╭─ Given passage

In my view, Tech’s pleadings run afoul of this clear definition of the nature of the right of legal set-off. Tech has framed its purported set-off in accounting, reimbursement and damages. It is entitled to pursue these remedies, but by way of a counterclaim, not legal set-off.
(3) Equitable set-off
[22] In Iraco Ltd. v. Staiman Steel Ltd. (1986), 1986 2739 (ON SC), 54 O.R. (2d) 488 (H.C.), R.E. Holland J. stated, at pp. 491and 492:
However, the law of equitable set-off probably does not apply to bills of exchange. In [Halsbury’s Laws of England] the following appears:
- Proceedings by holder of bill of exchange. Actions on bills of exchange constitute an exception to the rights of abatement and equitable defence.
In order to help provide certainty in matters of international trade, it appears to me that, if possible, the law of Canada should be the same as the law of England on this point and, in the circumstances, I have come to the conclusion that the defence of equitable set-off is not available on the facts of this case.
[23] In a brief endorsement, this court agreed with R.E. Holland J.’s decision: see Iraco Ltd. v. Staiman Steel Ltd., supra. The court said, at p. 130:
We are in agreement with the reasons and the conclusion of the learned motions court judge and are of the view that this court is not in a position to now set aside a rule of the law merchant, which has been in existence and relied on by the business community for many years.
[24] The facts in Iraco were virtually identical to those in the present appeal. In Iraco, a cheque was given in payment of the price of goods, but payment was then stopped on the ground that the goods were defective. In the present appeal, a cheque was given in payment for goods received and payment was then stopped. The only factual difference in the two cases was the reason for the stop payment commands – because the goods were defective in Iraco,and because Tech claimed that MPI owed it commissions, rebates and warranty credits in this case. In my view, this factual difference is of no legal import.
[25] Tech relies on this court’s recent decision in Siemens Electric Ltd. v. Unident Ltd., [1999] O.J. No. 575 where, in a very short endorsement, this court said at paragraph 2 that it “is appropriate that both the equitable set-off defence and the counterclaim be tried rather than one decided on summary judgment motion and the other sent on to trial”.

╰─

Stated goal 1.
Answer these questions about the passage on set-off:
(a) In what terms has Tech framed its purported set-off?
(b) In Iraco, on what ground was payment on the cheque stopped?
(c) Which decision of this court does Tech rely on?
Stated goal 2. Return the portion of the passage on set-off between "(3) Equitable set-off" and "and equitable defence.", inclusive, without any changes.
Stated goal 3. Carry the court's discussion of set-off forward, starting after its final sentence.

╭─ Material provided

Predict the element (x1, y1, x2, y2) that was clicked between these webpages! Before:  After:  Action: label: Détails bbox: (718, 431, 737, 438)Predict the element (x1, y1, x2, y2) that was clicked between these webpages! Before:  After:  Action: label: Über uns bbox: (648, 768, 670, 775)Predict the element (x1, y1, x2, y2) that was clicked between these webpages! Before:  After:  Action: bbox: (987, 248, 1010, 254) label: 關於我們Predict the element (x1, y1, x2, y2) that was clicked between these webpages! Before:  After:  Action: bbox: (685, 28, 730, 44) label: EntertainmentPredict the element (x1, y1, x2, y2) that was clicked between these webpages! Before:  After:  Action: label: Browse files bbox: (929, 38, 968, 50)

╰─

Written response 1.
(a) In accounting, reimbursement and damages.
(b) On the ground that the goods were defective.
(c) Siemens Electric Ltd. v. Unident Ltd., [1999] O.J. No. 575.

Written response 2.
(3) Equitable set-off
[22] In Iraco Ltd. v. Staiman Steel Ltd. (1986), 1986 2739 (ON SC), 54 O.R. (2d) 488 (H.C.), R.E. Holland J. stated, at pp. 491and 492:
However, the law of equitable set-off probably does not apply to bills of exchange. In [Halsbury’s Laws of England] the following appears:
- Proceedings by holder of bill of exchange. Actions on bills of exchange constitute an exception to the rights of abatement and equitable defence.

Written response 3.
[26] Siemens was a case dealing with invoices, interest and trust provisions in the Construction Lien Act. There is nothing in the short endorsement to suggest that this court was enunciating a general rule that all cases where the defence of equitable set-off and a counterclaim are pleaded on the same facts must go to trial. Nor is there anything to undercut this court’s decision in Iraco relating to bills of exchange, including cheques.
(4) Misrepresentation
[27] Tech submits that the motions judge erred in not considering its evidence that it tendered the cheque on the basis of MPI’s misrepresentation that it would pay outstanding commissions, rebates and warranty credits then owing, and that MPI never made the promised payments.
[28] I disagree. Tech has not pleaded a defence of misrepresentation going to the validity of the cheque. Rather, it has pleaded that MPI’s refusal to pay commissions, rebates and credits was justification for its self-help remedy of stopping payment on the cheque. Thus Tech’s misrepresentation claim is not a material fact in relation to MPI’s claim on the cheque.
[29] Moreover, Tech’s attempt to link its payment for the RCA goods to misrepresentations by MPI about money it owed to Tech is seriously undermined by the fact that in the very memorandum to MPI complaining about MPI’s policies relating to warranty credits, Dawn Brunton, Tech’s president, said: “I will send the truck with a cheque for the new product”. [My emphasis.] The new product was the RCA shipment. The motions judge’s failure to consider this issue is not surprising, as it was not a serious factual or legal issue.
DISPOSITION
[30] I would dismiss the appeal with costs.
[31] The appellant submits that the enforcement of the summary judgment should be stayed until the counterclaim is determined.
[32] I agree with this submission. In Iraco, this court stayed the enforcement of the summary judgment, in part because the plaintiffs resided out of the jurisdiction and did not appear to have a local residence or assets in the country. The court imposed a condition on the stay, namely that the appellant pay into court the amount of the judgment it owed, together with interest, all within 30 days.
[33] In my view, a similar order is appropriate in this case. MPI is a company based in Michigan. It does not appear to have a place of business or assets in Ontario. I would stay the enforcement of the summary judgment provided that, within 30 days of the release of this judgment, the appellant pay to the accountant of the Superior Court of Justice the total amount awarded in the formal order of the motions judge, plus additional interest in accordance with the Courts of Justice Act. I would also impose as a condition that the appellant proceed with its counterclaim with diligence.
RELEASED:December 8, 2000
(signed) “J.C. MacPherson J.A.”
(signed) “I agree K.M. Weiler J.A.”
(signed) “I agree M. Rosenberg J.A.”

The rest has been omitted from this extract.